### How to complete this task:
Your output should be the lines below from the one with "Expand Prerequisites under" through the one with "The height and", copied exactly, pictures excluded.

### Record extracts ###

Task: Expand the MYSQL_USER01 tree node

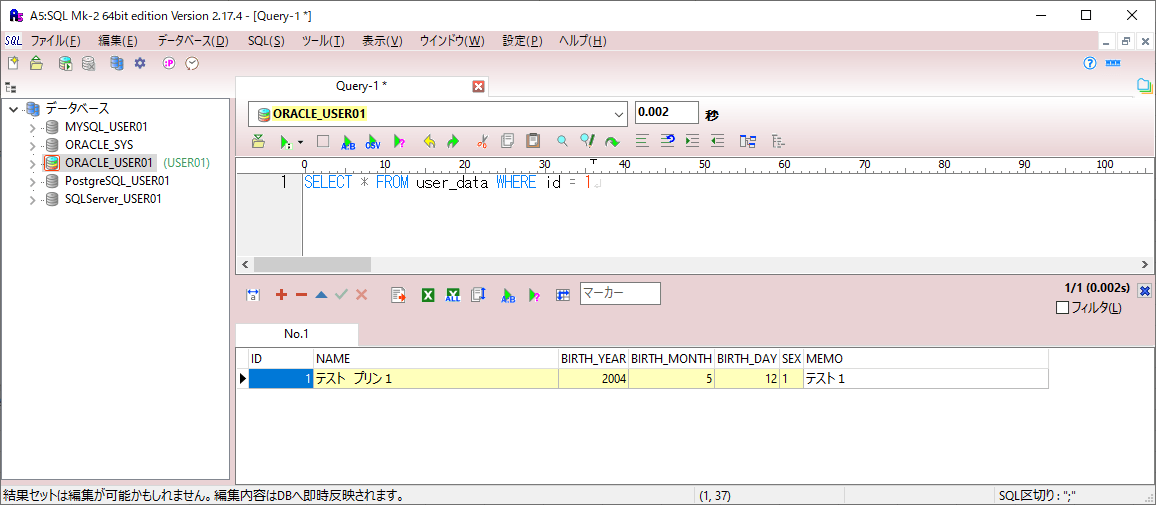Action: tap(32, 127)
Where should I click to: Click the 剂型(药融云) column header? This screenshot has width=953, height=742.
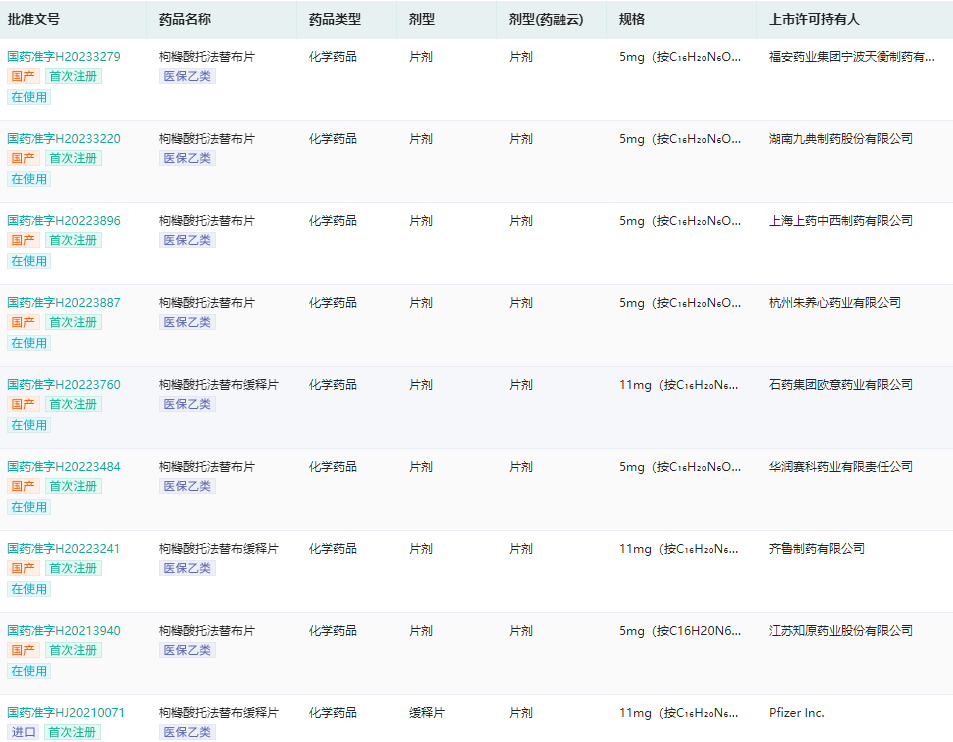tap(545, 19)
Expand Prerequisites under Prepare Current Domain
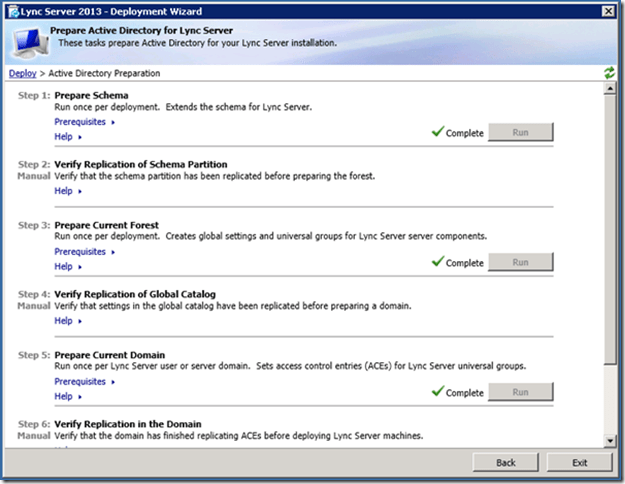625x484 pixels. pyautogui.click(x=84, y=382)
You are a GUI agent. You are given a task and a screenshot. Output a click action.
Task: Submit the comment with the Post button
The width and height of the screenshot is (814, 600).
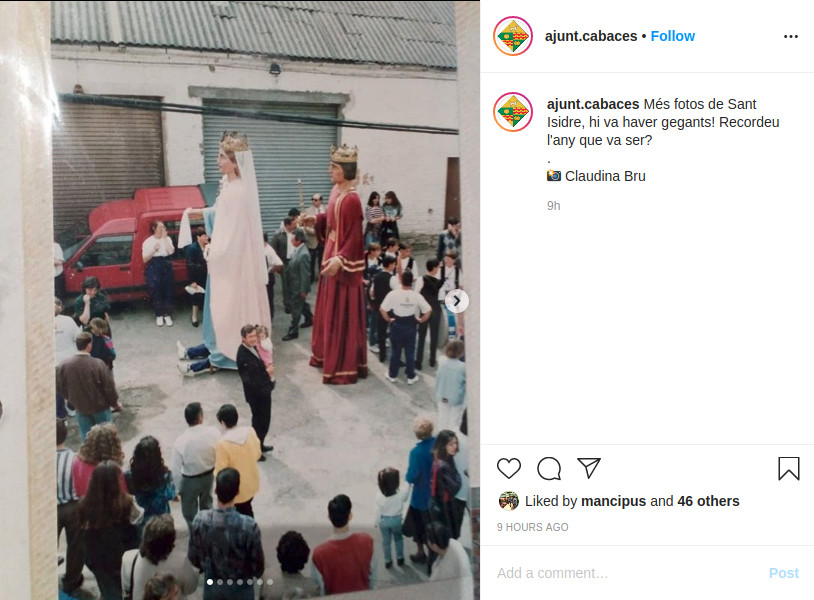click(x=783, y=573)
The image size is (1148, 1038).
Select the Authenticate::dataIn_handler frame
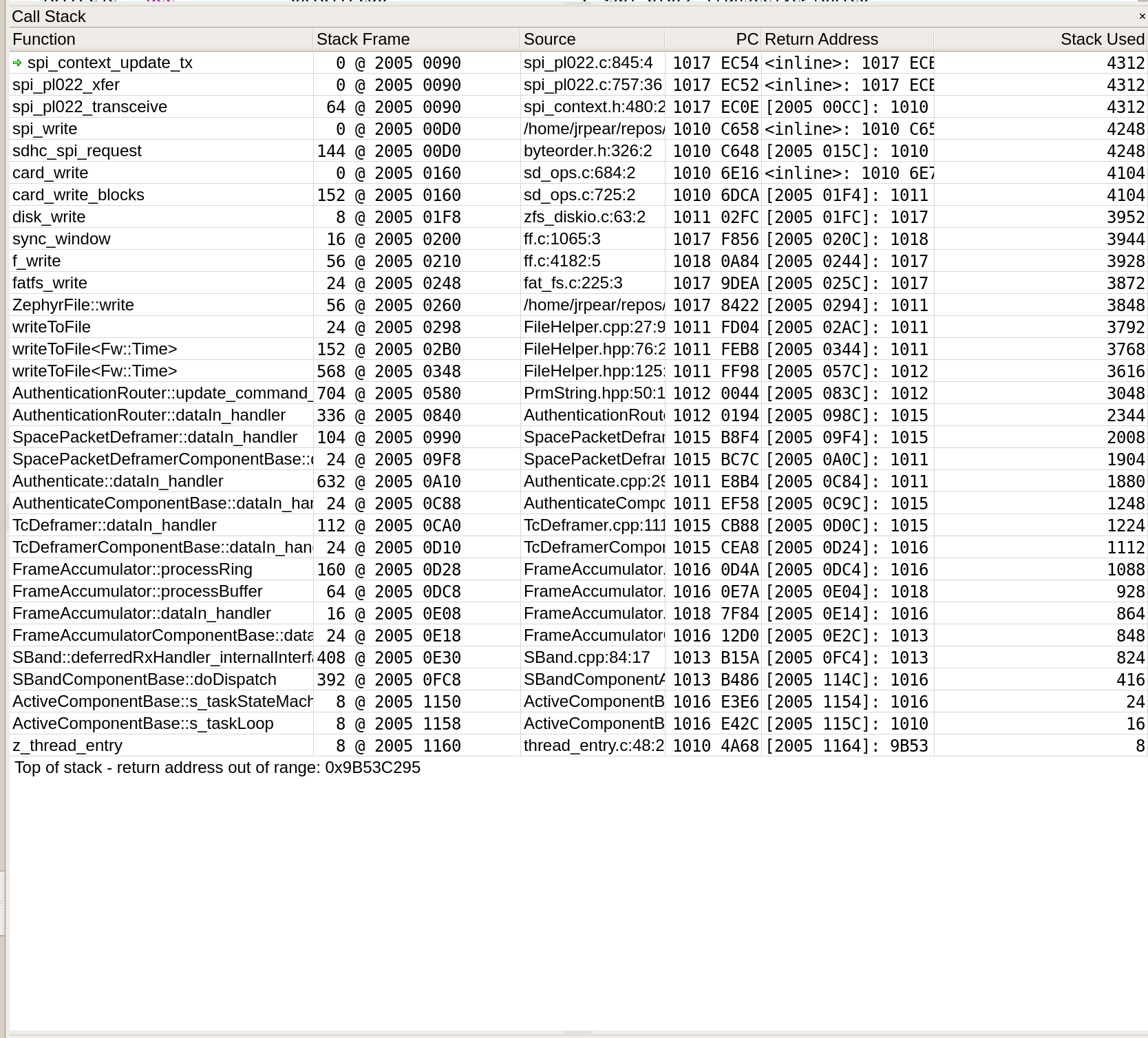[x=118, y=482]
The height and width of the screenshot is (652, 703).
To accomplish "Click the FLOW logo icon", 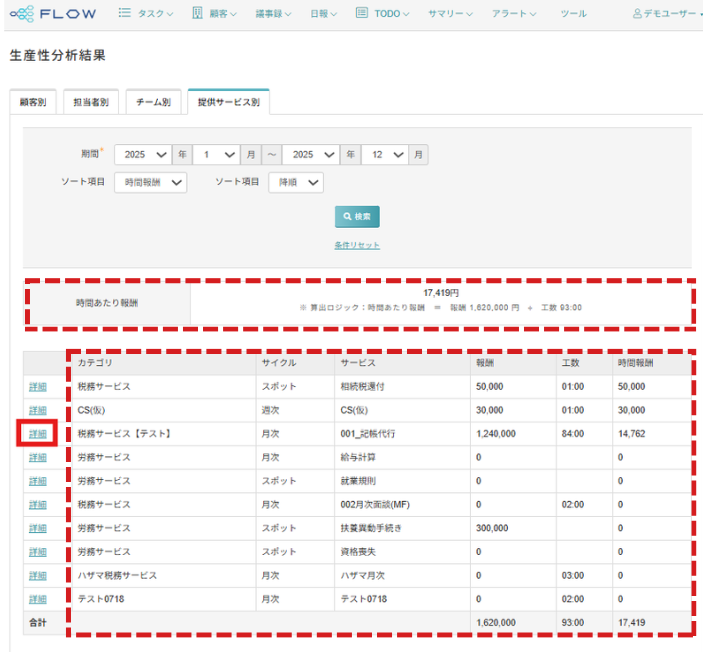I will [x=22, y=14].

###

### Output:
Expand Prerequisites under Prepare Current Domain
625x484 pixels. pyautogui.click(x=84, y=382)
You are a GUI agent. You are given a task and a screenshot. Output a click action.
Task: Submit the comment with the Post button
The width and height of the screenshot is (814, 600).
click(x=783, y=573)
The image size is (1148, 1038).
Select the Authenticate::dataIn_handler frame
[x=118, y=482]
The height and width of the screenshot is (652, 703).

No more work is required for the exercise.